■ **Quoted passage**:
◇ ◇ ◇

Imageomics / bioclip

This is the repository for the BioCLIP model and the TreeOfLife-10M dataset [CVPR'24 Oral, Best Student Paper].
https://imageomics.github.io/bioclip/
Other
166 stars 14 forks source link

Got SyntaxError: not a TIFF file when loading the rare species dataset #21

Closed Yuyan-C closed 4 months ago

Yuyan-C commented 4 months ago

Hi,

Thanks for curating the rare species dataset! I'm trying to load this dataset with PyTorch dataloader, and got the following error.

SyntaxError: not a TIFF file (header b'IIU\x00\x18\x00\x00\x00' not valid)

I downloaded the dataset from huggingface with the following code

from datasets import load_dataset
ds = load_dataset("imageomics/rare-species")

and used PyTorch Dataset and Dataloader to load it:

class CustomDataset(torch.utils.data.Dataset):
    def __init__(self, dataset, transform=None):
        self.dataset = dataset
        self.transform = transform

    def __len__(self):
        return len(self.dataset)

    def __getitem__(self, idx):
        return self.dataset[idx]["rarespecies_id"]

custom_dataset = CustomDataset(dataset["train"], transform=transform)

dataloader = DataLoader(custom_dataset, batch_size=32, shuffle=False)

for i, data in enumerate(dataloader):
    print(data)

CustomDataset returns rarespecies_id only for simplicity for debugging. I was able to get the ID's printed for the first 66 batches and got the SyntaxError

SyntaxError: not a TIFF file (header b'IIU\x00\x18\x00\x00\x00' not valid)

when loading the 67th batch.

I also checked the Dataset Viewer on huggingface and got the following error on page 22 where the corrupted file should loacate:

Screen Shot 2024-07-15 at 15 15 04

Meanwhile, I can view page 21 and 23:

Screen Shot 2024-07-15 at 15 26 50 Screen Shot 2024-07-15 at 15 27 18
egrace479 commented 4 months ago

Thanks for letting us know! I've opened an issue (discussion 8) on the Hugging Face repo to address this. Please feel free to comment and follow the discussion there.

Yuyan-C commented 4 months ago

Thank you so much!

◇ ◇ ◇

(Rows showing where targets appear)
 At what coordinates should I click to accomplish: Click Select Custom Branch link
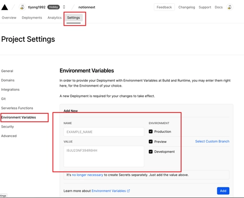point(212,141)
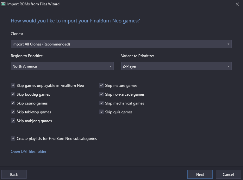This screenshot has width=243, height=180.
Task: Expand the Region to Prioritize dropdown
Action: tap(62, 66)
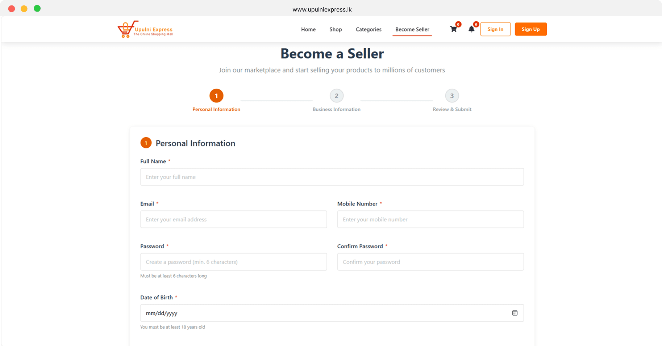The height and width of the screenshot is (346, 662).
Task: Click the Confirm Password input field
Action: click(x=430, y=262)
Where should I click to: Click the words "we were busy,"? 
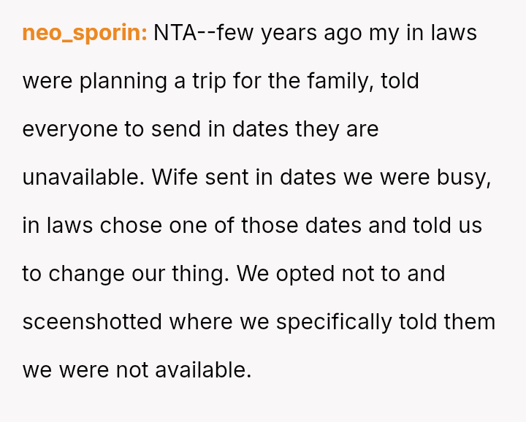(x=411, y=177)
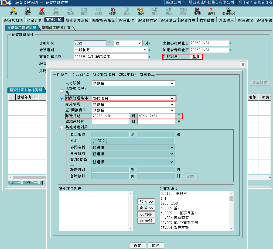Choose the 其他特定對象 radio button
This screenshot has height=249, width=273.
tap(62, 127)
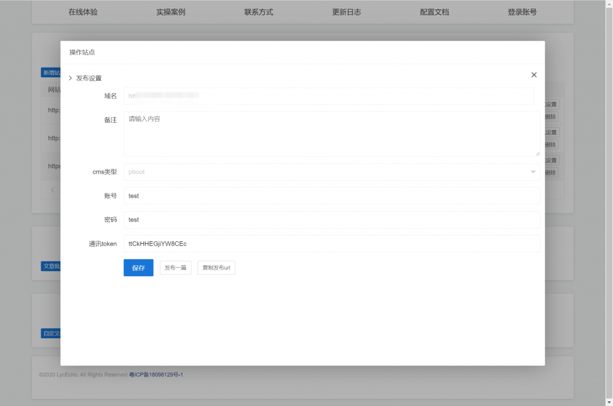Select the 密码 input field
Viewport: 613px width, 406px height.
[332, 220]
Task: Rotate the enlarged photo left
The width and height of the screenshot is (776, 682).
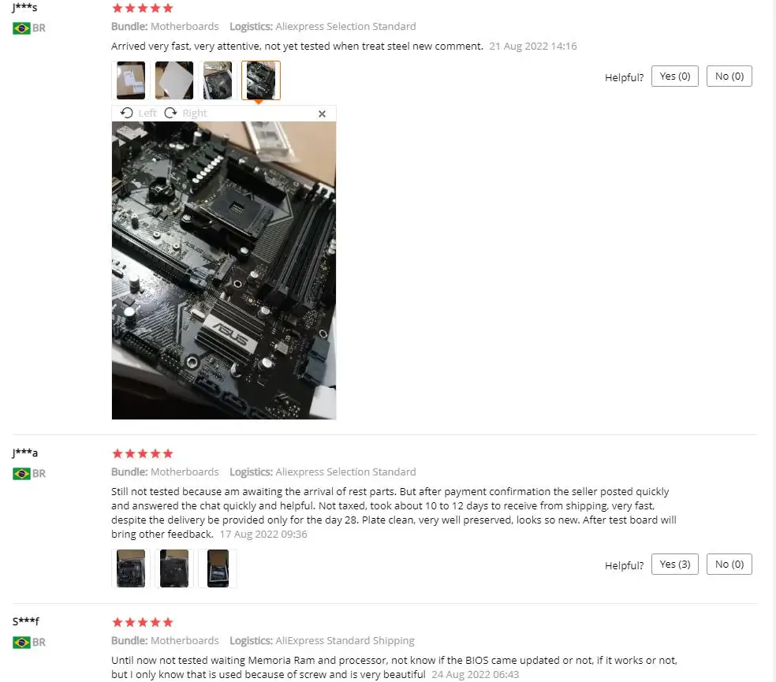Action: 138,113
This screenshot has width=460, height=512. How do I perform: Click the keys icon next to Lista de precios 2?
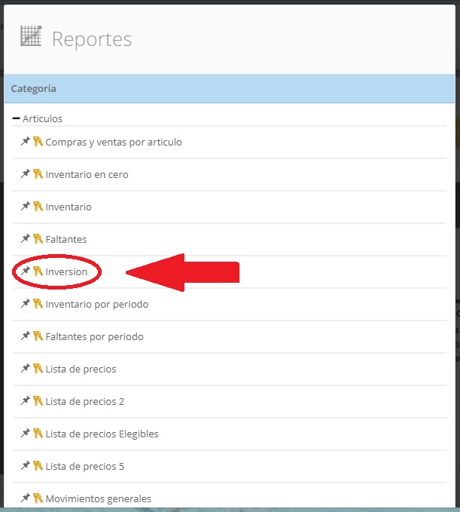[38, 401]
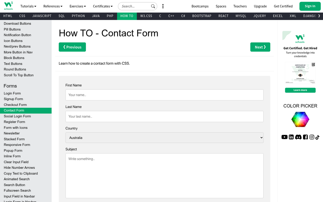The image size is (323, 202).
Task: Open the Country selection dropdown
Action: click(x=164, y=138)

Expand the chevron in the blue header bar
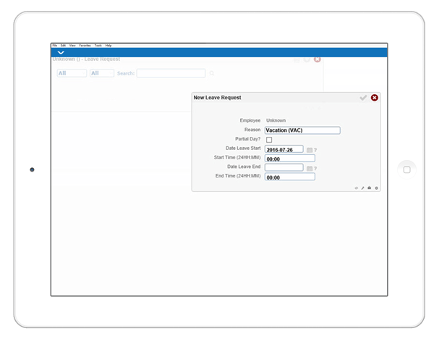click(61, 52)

◇ ◇ ◇

■ **Tasks to perform**:
**A)** Using the issue thread above, decide whether each statement agrees with it, answering yes or no and quoting the words that settle it: (i) The error was raised while the 67th batch was loading. (ii) Page 21 of the Dataset Viewer could not be viewed. (iii) The dataset was downloaded from huggingface.
**B)** In the issue thread, where did egrace479 open an issue to address the problem?

■ **Full solutions**:
**A)**
(i) Yes: "when loading the 67th batch."
(ii) No: "Meanwhile, I can view page 21 and 23"
(iii) Yes: "I downloaded the dataset from huggingface with the following code"

**B)** On the Hugging Face repo, as discussion 8.